*** Begin section ***

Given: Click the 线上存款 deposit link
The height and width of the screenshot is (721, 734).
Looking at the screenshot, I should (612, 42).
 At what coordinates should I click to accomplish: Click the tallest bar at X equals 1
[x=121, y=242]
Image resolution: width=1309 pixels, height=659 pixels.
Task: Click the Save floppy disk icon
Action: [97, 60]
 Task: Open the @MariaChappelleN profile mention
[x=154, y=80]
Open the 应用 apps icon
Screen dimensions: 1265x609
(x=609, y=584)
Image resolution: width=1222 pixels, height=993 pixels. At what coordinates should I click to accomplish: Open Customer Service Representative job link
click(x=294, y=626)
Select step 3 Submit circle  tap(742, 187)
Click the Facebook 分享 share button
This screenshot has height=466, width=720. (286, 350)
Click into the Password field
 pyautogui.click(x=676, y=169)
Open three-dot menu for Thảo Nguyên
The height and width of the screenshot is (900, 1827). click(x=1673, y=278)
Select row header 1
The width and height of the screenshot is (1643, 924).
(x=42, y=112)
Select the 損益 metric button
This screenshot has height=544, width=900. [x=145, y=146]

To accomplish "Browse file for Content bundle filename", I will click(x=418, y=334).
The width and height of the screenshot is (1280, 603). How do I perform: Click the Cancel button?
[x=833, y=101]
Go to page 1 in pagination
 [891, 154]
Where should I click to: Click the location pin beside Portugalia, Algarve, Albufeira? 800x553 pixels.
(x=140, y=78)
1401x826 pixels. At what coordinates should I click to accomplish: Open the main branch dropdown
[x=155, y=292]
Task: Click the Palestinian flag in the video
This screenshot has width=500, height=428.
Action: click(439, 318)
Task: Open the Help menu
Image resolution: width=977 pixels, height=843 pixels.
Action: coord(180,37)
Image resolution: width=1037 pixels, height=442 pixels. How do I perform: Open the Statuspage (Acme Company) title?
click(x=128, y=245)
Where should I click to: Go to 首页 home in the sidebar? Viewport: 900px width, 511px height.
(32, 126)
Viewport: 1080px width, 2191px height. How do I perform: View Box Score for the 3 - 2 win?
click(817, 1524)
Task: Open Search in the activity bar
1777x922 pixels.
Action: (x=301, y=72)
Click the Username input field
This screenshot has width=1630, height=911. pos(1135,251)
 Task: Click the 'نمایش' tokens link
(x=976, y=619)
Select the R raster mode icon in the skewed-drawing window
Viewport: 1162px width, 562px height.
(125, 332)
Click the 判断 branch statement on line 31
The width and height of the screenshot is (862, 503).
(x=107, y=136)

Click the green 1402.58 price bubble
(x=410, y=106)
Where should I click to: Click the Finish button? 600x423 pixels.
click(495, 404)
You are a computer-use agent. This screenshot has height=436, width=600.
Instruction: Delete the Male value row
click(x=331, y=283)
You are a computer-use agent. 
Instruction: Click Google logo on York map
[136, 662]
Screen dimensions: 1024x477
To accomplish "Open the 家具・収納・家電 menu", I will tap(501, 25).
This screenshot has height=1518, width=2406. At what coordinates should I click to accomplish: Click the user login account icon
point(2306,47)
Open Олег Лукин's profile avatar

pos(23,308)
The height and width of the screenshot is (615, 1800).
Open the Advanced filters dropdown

*** End section ***

WORK REQUIRED: How many lines in the listing contain the word "computer"? Answer with the count and nothing else.

ANSWER TO THE EXERCISE: 2